By Natasha Robin | WVUE | November 19, 2021

CLICK FOR INTERVIEW

NEW ORLEANS (WVUE) – “This is a grand experiment creating this external agency to the police department. I’m not aware of any other police department in the country that does it in this manner,” says Rafael Goyeneche.

It’s an external agency running the NOPD’s detail program, created a decade ago, as part of the NOPD’s Consent Decree.

Now, the program is raising some serious concerns.

“I think it has created a vacuum in which both the city and the police department are not clearly on the same page with respect to making sure that all the rules of the department are being followed,” says Goyeneche.

A recent Lee Zurik investigation uncovered discrepancies in the program, revealing some officers booked details and worked on duty at the same time, essentially getting paid twice.

“So, at the time that the consent decree was being contracted, there was a phrase referring to the detail system as the ‘aorta of corruption’, ” says Goyeneche.

So, the city created the Office of Secondary Employment to handle police details. NOPD officers now register with the city office, and it’s the Office of Secondary Employment that pays them.

“The Office of Secondary Employment doesn’t determine if they’re on the clock for the police department. The officer has registered to work a detail, they’re assuming they’re not on the clock for the police department, so you have this no man’s land that nobody’s checking,” says Goyeneche.

“There’s always the possibility of errors,” says Donovan Livacarri.

Donovan Livacarri is the General Counsel for the Louisiana Fraternal Order of Police. He says those errors could come in the detail sheets because officers don’t enter their own hours.

“I think it’s amazing that there can be a payroll system administered by police and another element of the city and those payroll systems allow two different working periods at the same time. Don’t’ understand how that happens,” says Livaccari.

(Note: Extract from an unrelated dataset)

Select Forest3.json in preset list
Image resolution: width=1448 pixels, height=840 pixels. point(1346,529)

The NOPD has suspended 26 officers from doing off-duty details pending an investigation. Goyeneche says when it comes to payroll fraud, there’s usually a paper trail.

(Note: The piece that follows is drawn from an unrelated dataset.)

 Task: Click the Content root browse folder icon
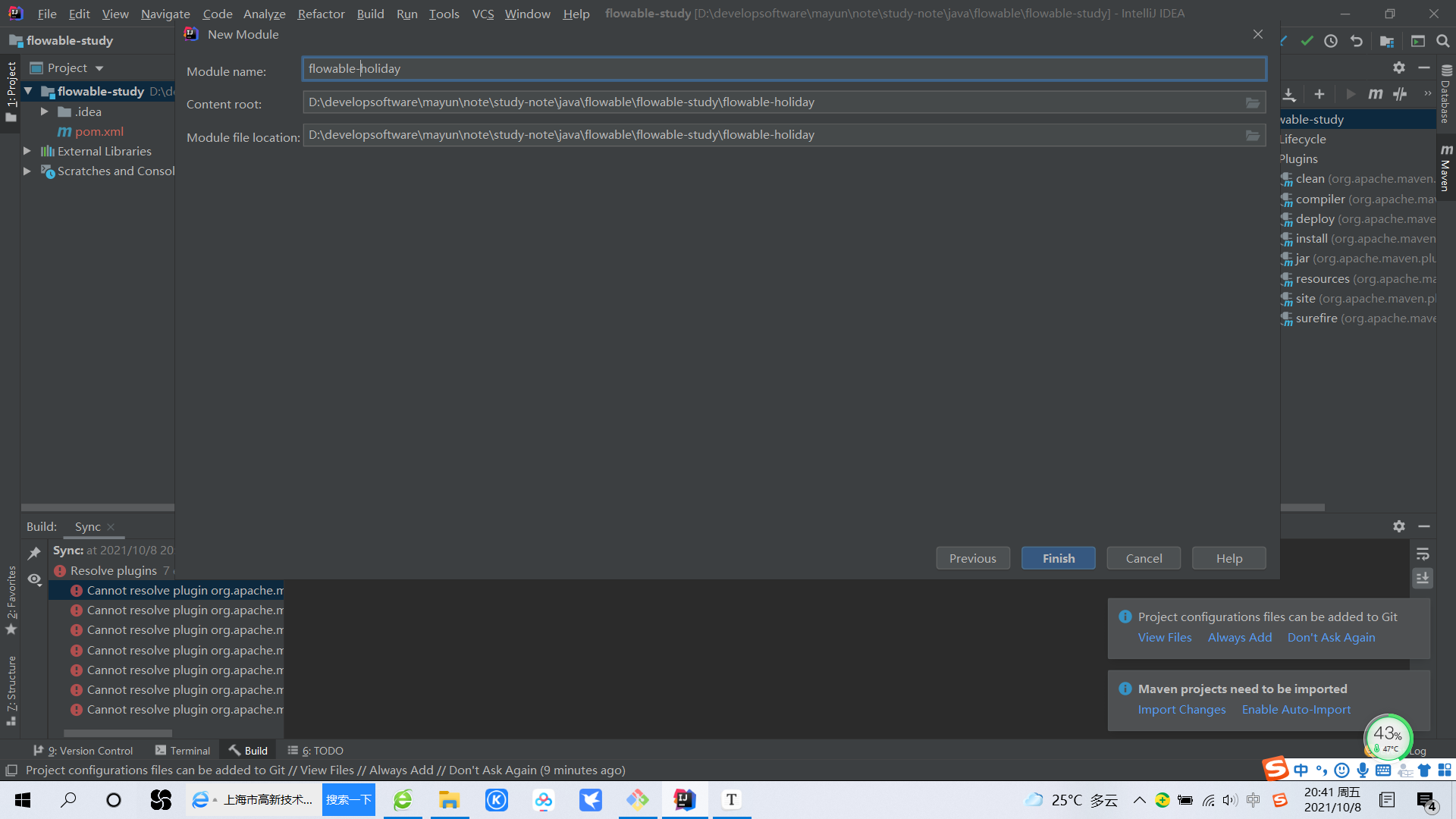tap(1252, 102)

“So it won’t be so much a he said, she said, because there will be documentation showing that an officer was working a private duty detail and his payroll records will indicate that if there was any cross over from the private duty detail and when he was on the clock for the City of New Orleans,” says Goyeneche.

If criminal evidence is collected, Goyeneche says it’ll be handed over to the District Attorney’s Office to determine if it justifies a prosecution.